Dan juga perlu ditandaskan disini, bahwa abad-abad awal ini banyak sekali bermunculan tulisan mengenai Kristus, yang mana tulisan ini disebut sebagai “Apokrifa” (jangan dikacaukan dengan “Anaginoskomena” dari Perjanjian Lama) serta tulisan-tulisan “Pseudopigrafa”. Biasanya tulisan-tulisan itu memakai nama salah satu dari para rasul dan memasukkan dongeng-dongeng aneh mengenai masa kecil Kristus, kehidupan Prawan Maria dan kegiatan-kegiatan karya para Rasul. Dan sebagian dari tulisan-tulisan ini, menjadi bagian kisah dalam Kitab Suci Al-Qur’an terutama mengenai kisah masa kecil Tuhan Kita Yesus Kristus, dan bersama dengan itu muncul pula aliran “Gnostikisme” yaitu suatu bidat yang mengubah ajaran Kristen seperti ajaran kebatinan. Dan dalam rangka melawan pengajaran ini, Gereja menyebut ajaran Rasuliah ini sebagai ajaran yang “Orthodox” yang berasal dari kata “Orthos” yang artinya benar atau lurus dan “Doxa” yang berarti penyembahan atau ajaran, jadi kata Orthodox ini bukan berarti kolot namun “penyembahan yang lurus atau pengajaran yang lurus benar”, dan sebagai lawan Orthodox adalam Heterodox. Dan akibat dengan banyaknya ajaran palsu dan Gnostik inilah, maka para Apologist dan Bapa Gereja menekankan pentingnya “suksesi Rasuliah” dan bersama itu pula tulisan-tulisan mana yang dianggap oleh Gereja bisa menjadi bahagian dalam kanon Kitab Suci. Tulisan-tulisan yang bisa dimasukkan dalam kanon itu harus :
  1. Berasal dari zaman rasul.
  2. Ditulis rasul sendiri atau teman/murid dekat mereka
  3. Sesuai ajaran rasuliah tanpa putus sebagai paradosis dalam Gereja
  4. Digunakan secara merata di seluruh Gereja awal
  5. Harus mengajarkan kesucian dan bukan dongeng-dongeng gnostik.
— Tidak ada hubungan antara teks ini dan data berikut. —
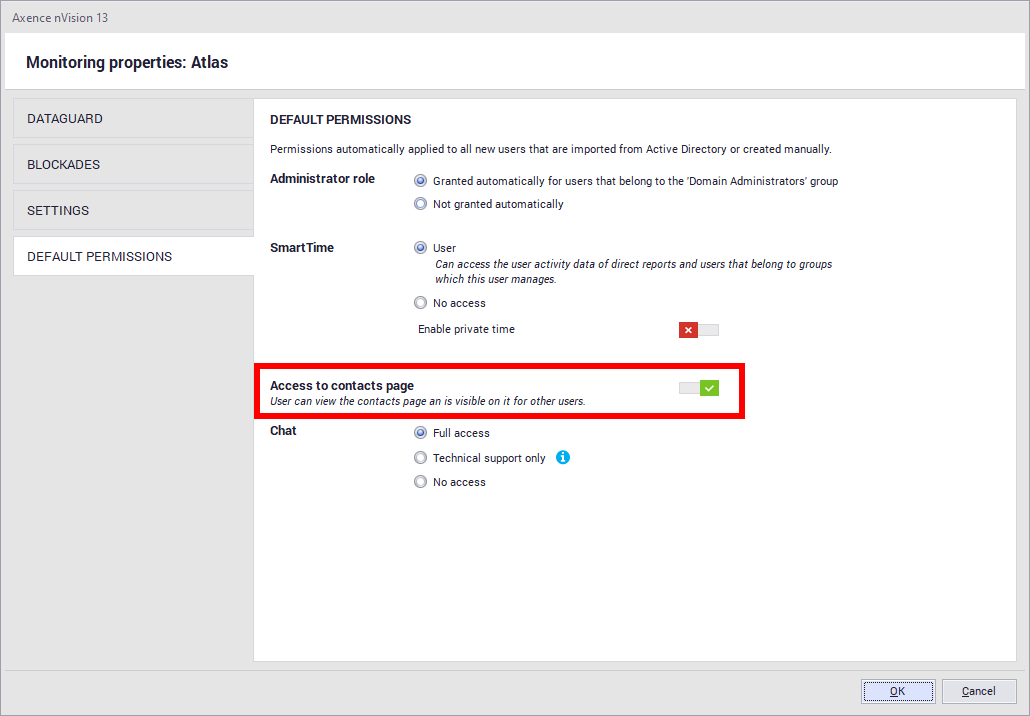
Task: Click the info icon beside Technical support only
Action: click(563, 458)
Dan berdasarkan seleksi yang dilandaskan atas persyaratan diatas, maka surat-surat yang dapat dimasukkan kedalam kanon Kitab Perjanjian Baru itu hanya ada 27 Surat atau kitab.
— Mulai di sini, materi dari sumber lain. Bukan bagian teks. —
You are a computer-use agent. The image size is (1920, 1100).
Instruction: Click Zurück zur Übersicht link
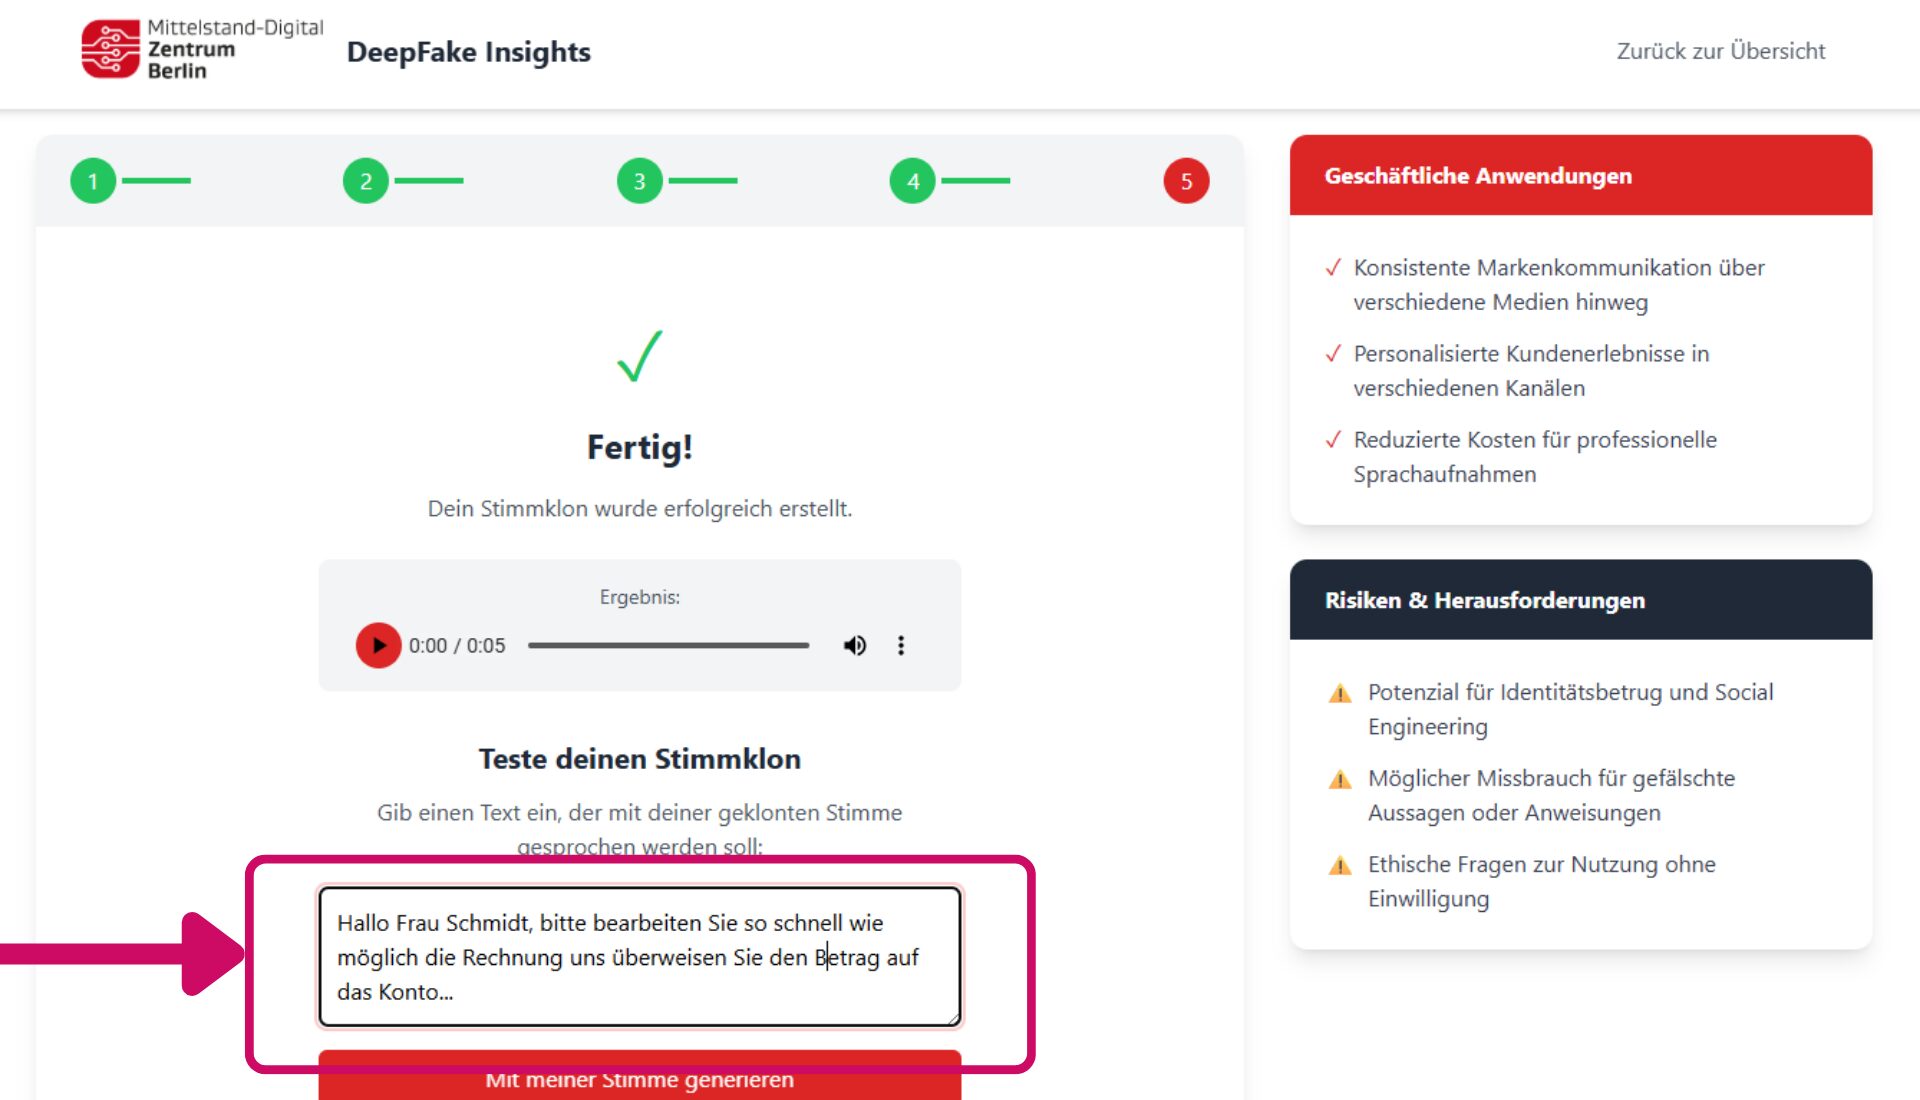(x=1720, y=51)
Menginjak pertengahan abad ketiga ini, penganiayaan besar-besarpun terhadap orang percaya juga terjadi, suatu misal pada tahun 249 ketika Kaisar Decius naik tahta, kaisar ini mengadakan penganiayaan terhadap orang Percaya secara universal, dan penganiayaan ini dilanjutkan oleh Kaisar Valerianus (253-260). Dalam penganiayaan ini, orang percaya dipaksa mempersembahkan korban kepada patung kaisar sebagai “Tuhan” dan Illah”, para rohaniwan harus dikejar dan dibunuh, harta benda Gereja harus disita. Dan baru setelah anak Valerianus naik tahta dan berdiri sebagai Kaisar, maka penganiayaan terhadap orang Kristen dihentikan. Dengan berhentinya penganiayaan ini Gereja berkembang secara luar biasa, namun akibat penganiayaan itu telah mengakibatkan krisis besar didalam Gereja.
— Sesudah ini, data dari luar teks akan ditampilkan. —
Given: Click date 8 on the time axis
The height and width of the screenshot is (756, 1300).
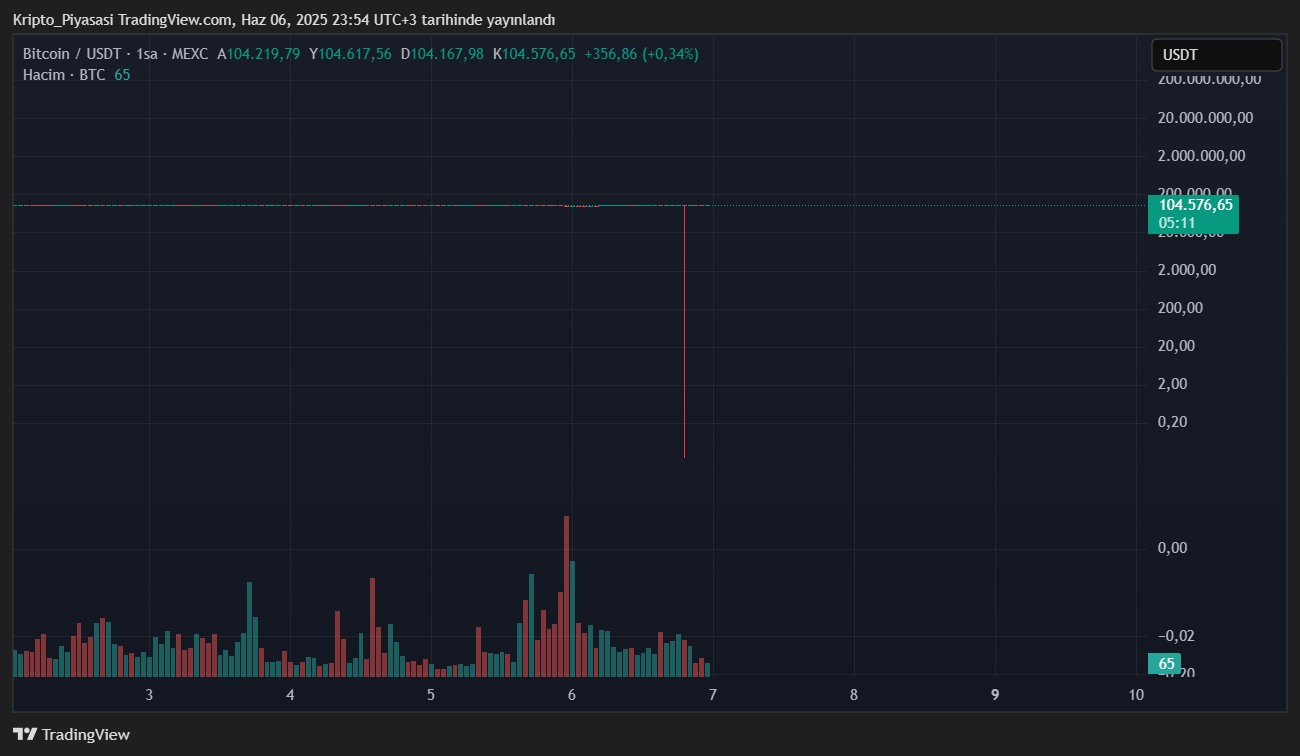Looking at the screenshot, I should point(854,695).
Mengapa ? karena bagi mereka yang pada saat penganiayaan itu mau dengan rela mempersembahkan korban pada patung kaisar, selalu dipertanyakan. Ada yang memperbolehkan masuk Gereja kembali, dan ada yang tidak memperbolehkan serta orang-orang ini disebut sebagai kaum “Lapsi”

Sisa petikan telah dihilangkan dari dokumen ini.